Schutzhaft und Polizeiwillkür / Berliner Polizei rechtfertigt Massenfestnahmen mit sich selbst

Der Überfall von 300 Spezialeinsatzkräften der Berliner Polizei auf die Abschlußfeier eines Fanturniers des Berliner Fußballklubs BFC Dynamo könnte sich zum ersten Nachweis endgültig abgeschaffter Bürgerrechte zur WM 2006 entwickeln. Bei dem Einsatz waren 158 Männer in der Diskothek "Jeton" in der Nacht zum Sonntag festgenommen und bis zu 20 Stunden festgehalten worden. Der richterliche Beschluß zur Durchsuchung wurde dem Besitzer erst nach Beendigung der Aktion per Fax zugestellt. BFC-Pressesprecher Yiannis Hd. Kaufmann erklärte am Dienstag gegenüber jW: "Uns ist aus dem Umfeld des Diskothekenbesitzers übermittelt worden, daß der Anwalt des Geschäftsführers Ronny Berkan mit dem zuständigen Richter, der den Beschluß unterschrieben haben soll, gesprochen hat. Dieser Richter habe ihm gegenüber geäußert, daß er von der Polizei mit nicht unbedingt zutreffenden Angaben zur Unterschrift veranlaßt worden sei, dar-über hinaus habe er nach dem Vorliegen erster Aussagen von Verhafteten entschieden, die Aktion abzubrechen und weitere Inhaftierte nicht mehr dem Haftrichter vorzuführen.”

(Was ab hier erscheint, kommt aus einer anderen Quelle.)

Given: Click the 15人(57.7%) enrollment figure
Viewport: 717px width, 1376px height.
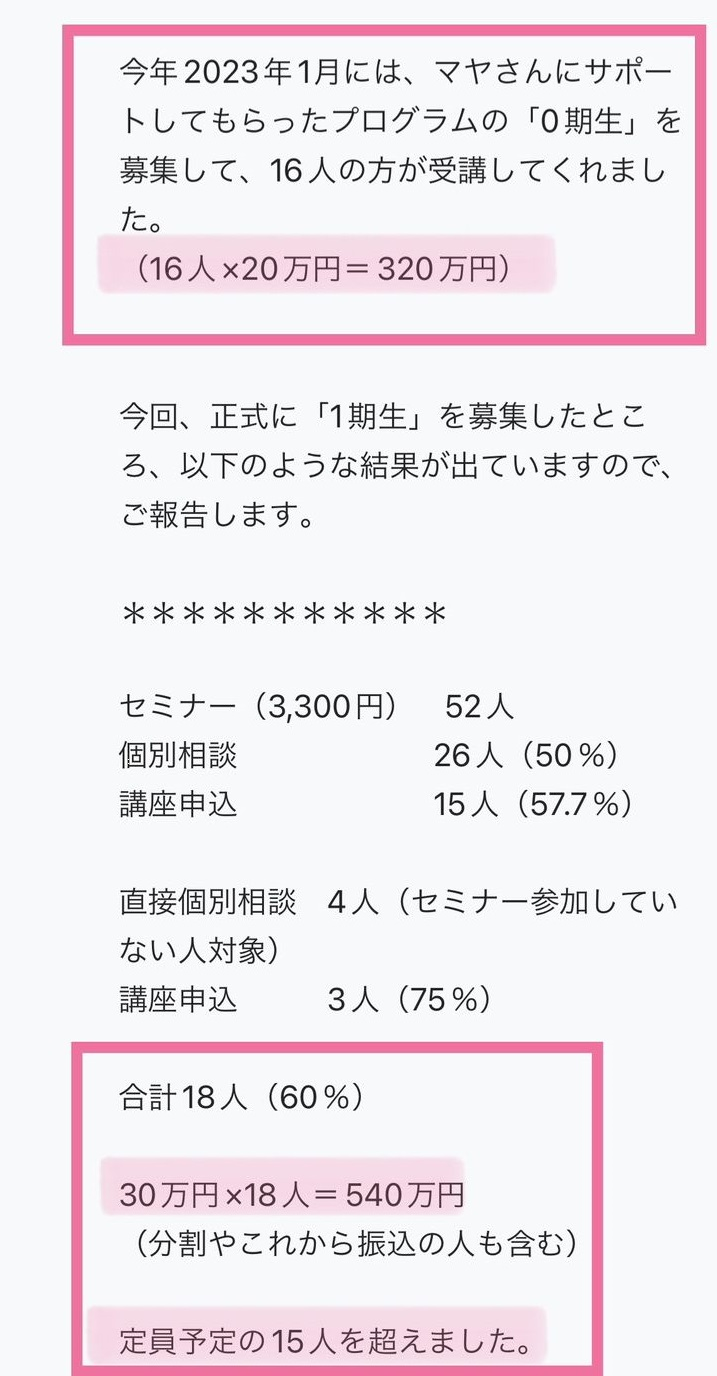Looking at the screenshot, I should 532,804.

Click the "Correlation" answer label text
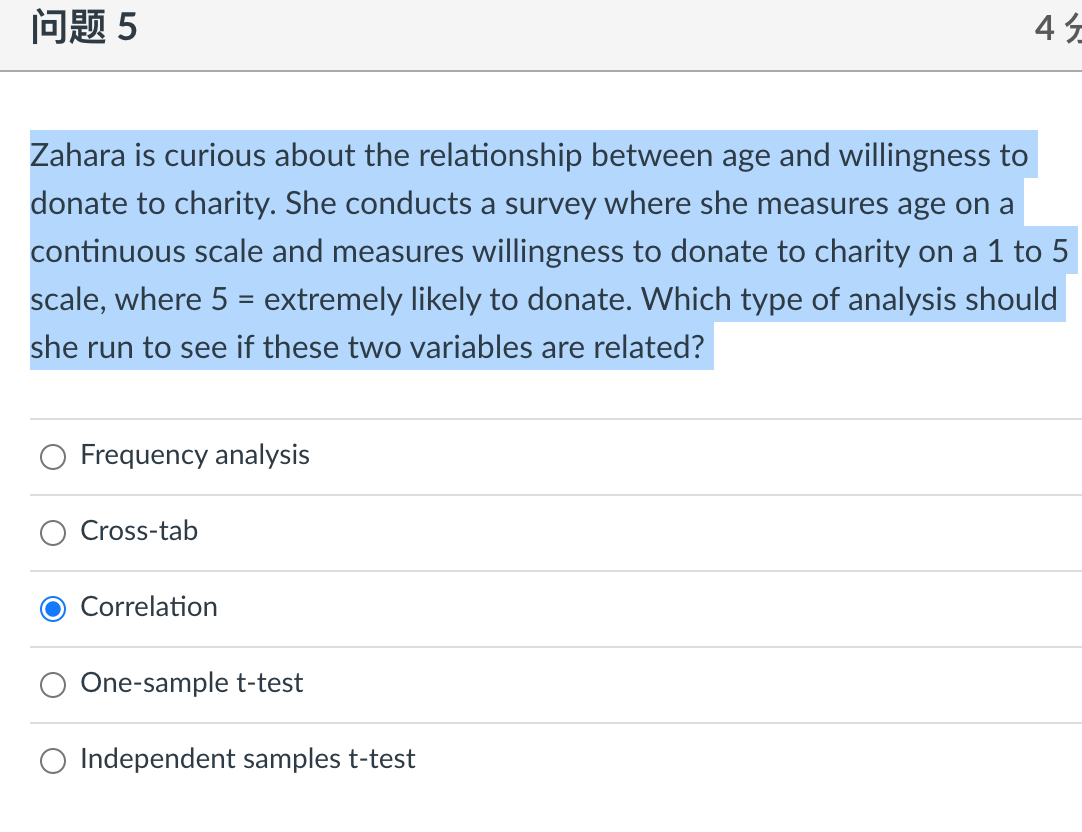pos(149,607)
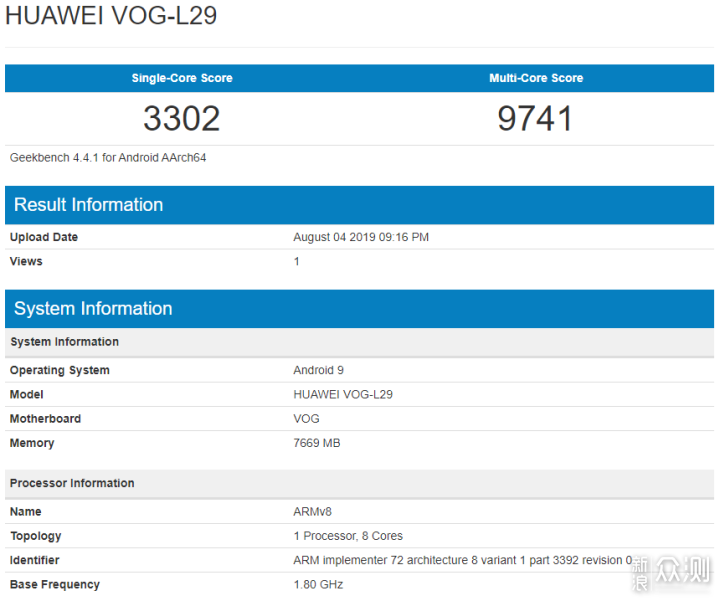Viewport: 720px width, 601px height.
Task: Click the HUAWEI VOG-L29 page title
Action: pyautogui.click(x=110, y=16)
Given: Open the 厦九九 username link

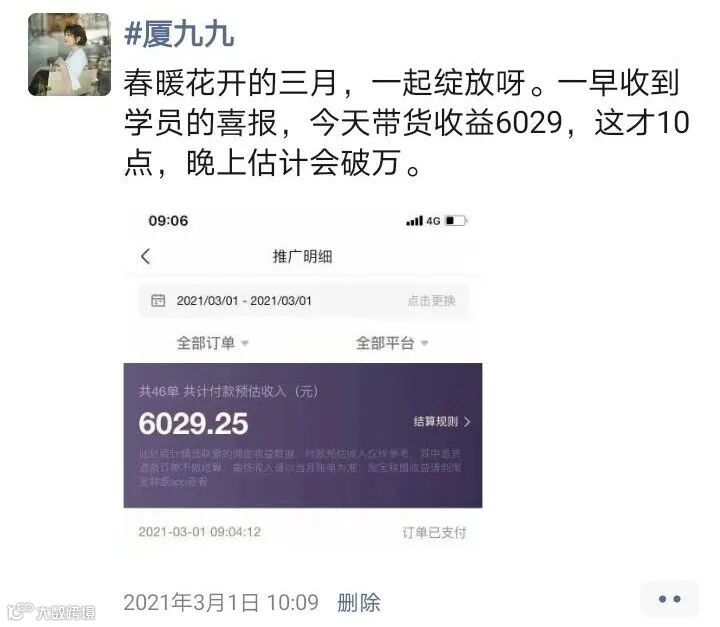Looking at the screenshot, I should tap(179, 34).
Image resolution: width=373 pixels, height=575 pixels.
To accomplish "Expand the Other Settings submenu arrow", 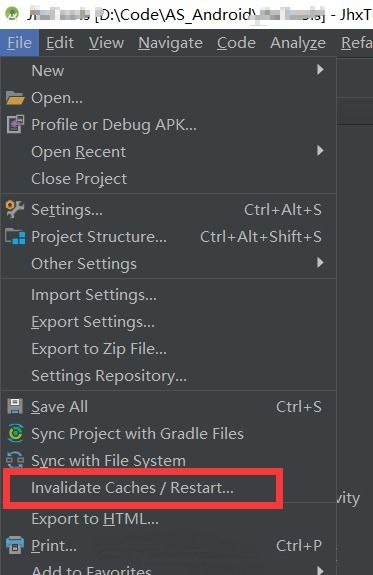I will tap(320, 263).
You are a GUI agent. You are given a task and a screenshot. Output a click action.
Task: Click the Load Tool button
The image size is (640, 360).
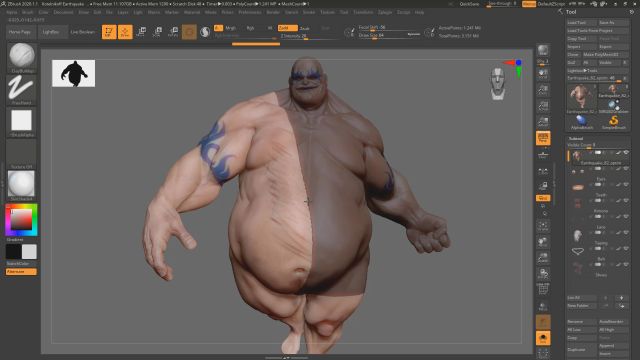point(582,22)
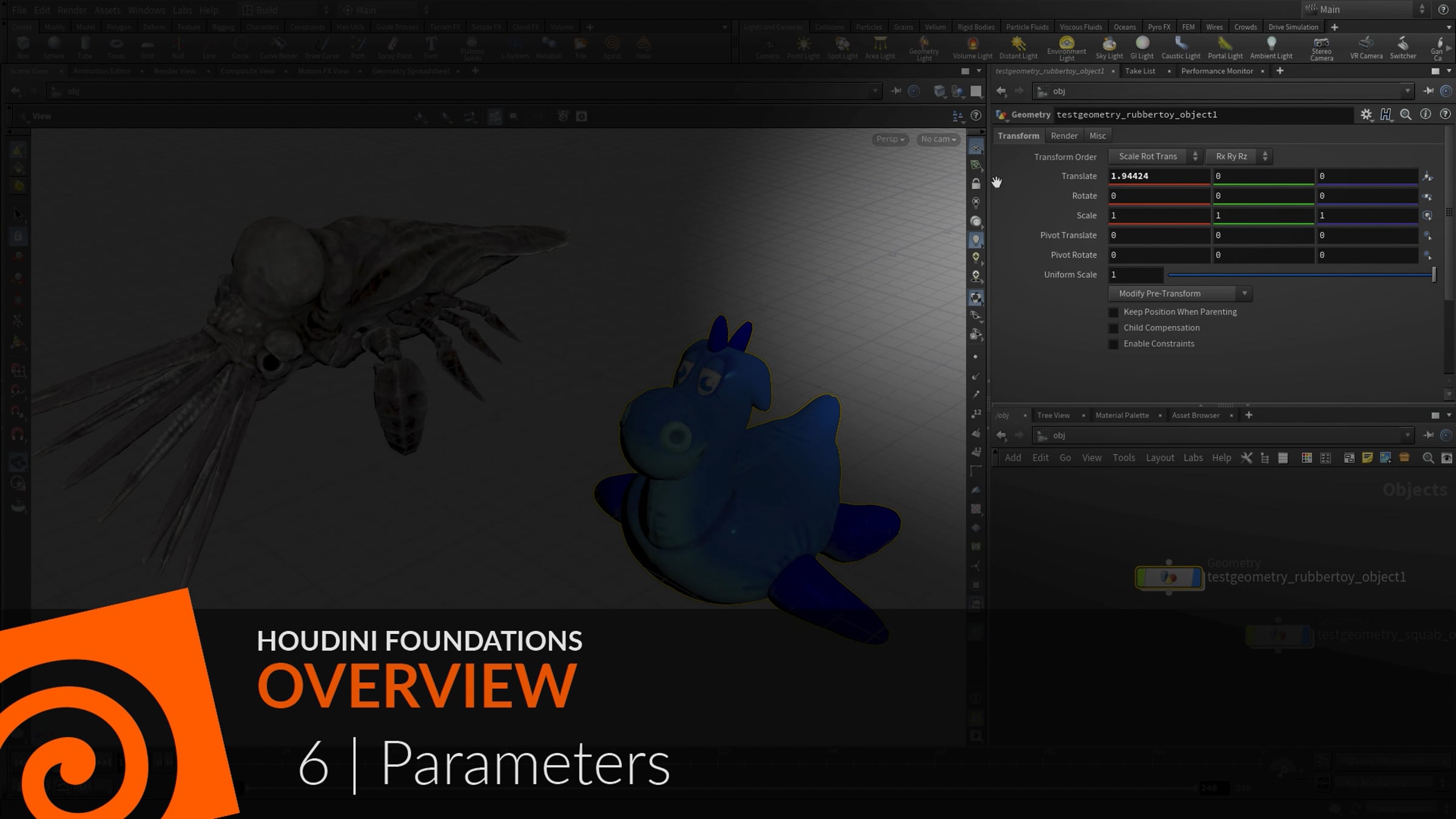Screen dimensions: 1456x819
Task: Open the Material Palette tab
Action: pyautogui.click(x=1122, y=416)
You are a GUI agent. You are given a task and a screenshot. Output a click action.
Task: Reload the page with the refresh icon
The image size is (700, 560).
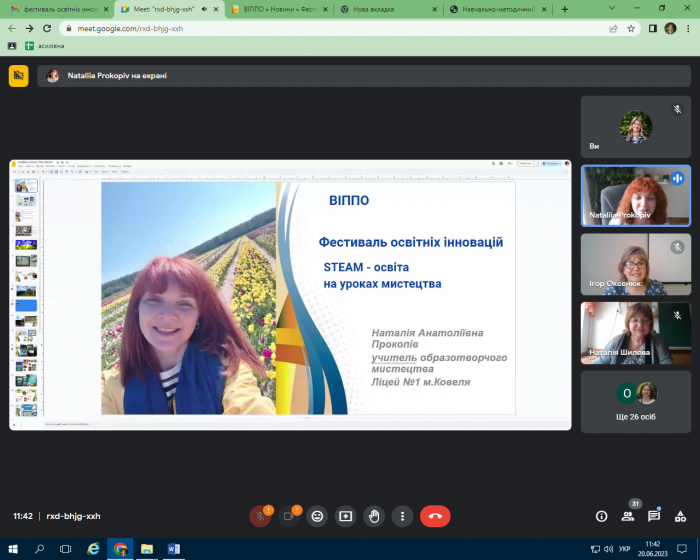click(46, 28)
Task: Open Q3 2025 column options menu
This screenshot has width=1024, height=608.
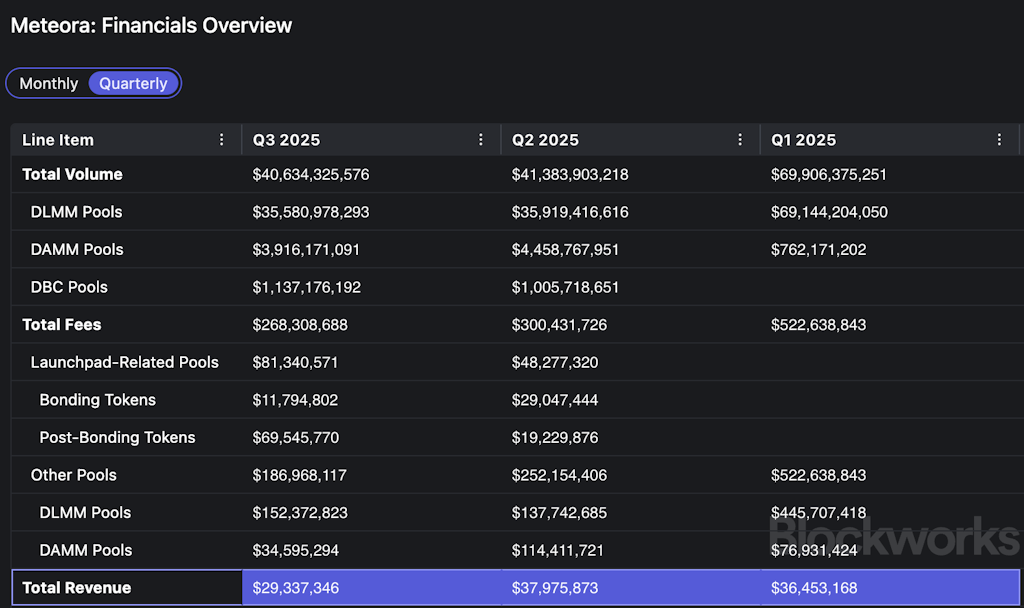Action: point(481,140)
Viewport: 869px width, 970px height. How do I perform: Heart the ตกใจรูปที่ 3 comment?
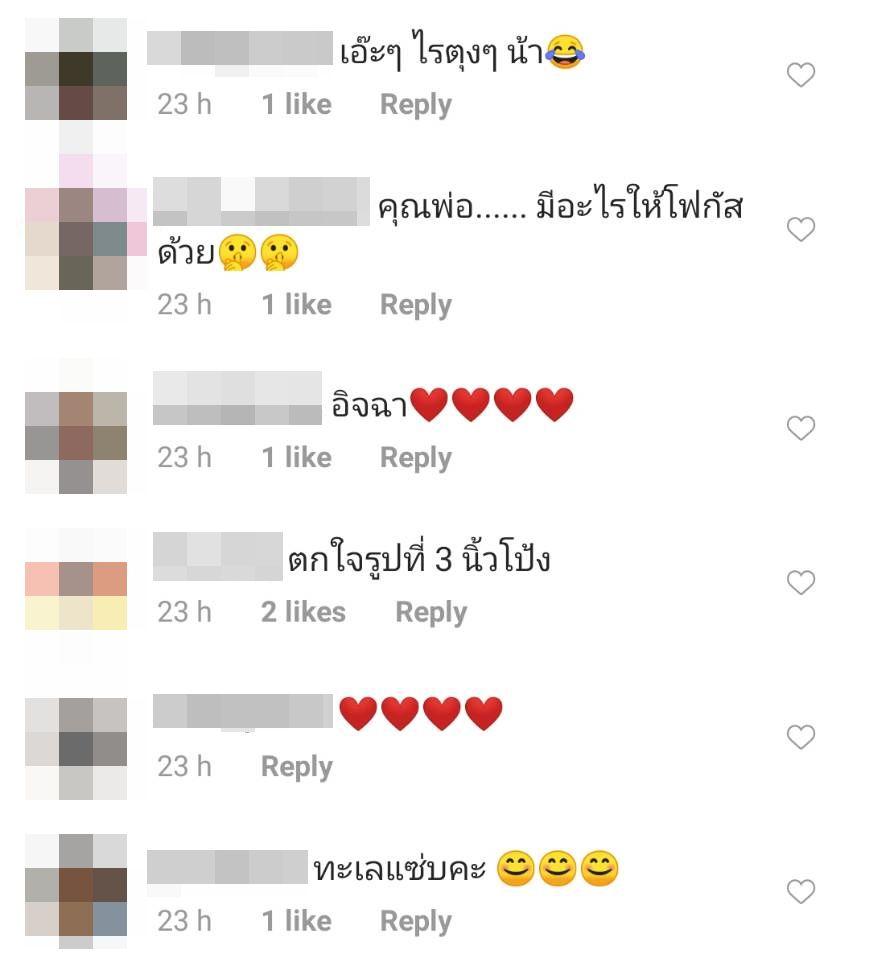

In der Justizpressestelle des Berliner Senats konnte man sich das nicht vorstellen. Eine Sprecherin der Berliner Polizei aber teilte mit, daß die Aktion von Polizeiführer Prof. Knape (Professor ehrenhalber) abgebrochen wurde, als sich nach dem Fußballspiel 1. FC Union–BFC am Sonntag die Gründe für die Aktion erledigt hatten. Der BFC hatte die Berliner Polizei im Vorfeld vom Turnier und der Feier informiert und mitgeteilt, daß von den 45 Fan-Mannschaften fünf der Hooliganszene zugeordnet werden könnten. Festgenommen wurden ohne Ausnahme alle. Die Polizei rechtfertigte gestern den Einsatz mit der Feststellung von 28 bekannten "Gewalttätern Sport" unter den 158 Festgenommenen. Der beantragte Durchsuchungsbeschluß basierte allein auf "Aufklärungsergebnissen" des Landeskriminalamtes. Das bedeutet, daß die Berliner Polizei jede Person überfallen, zusammenschlagen, nötigen und in Gefangenensammelstellen sperren darf, der sie vorher die Hooligankategorien B oder C anhängt. Die Opfer berieten am Dienstag abend mit ihren Anwälten weitere Klagen.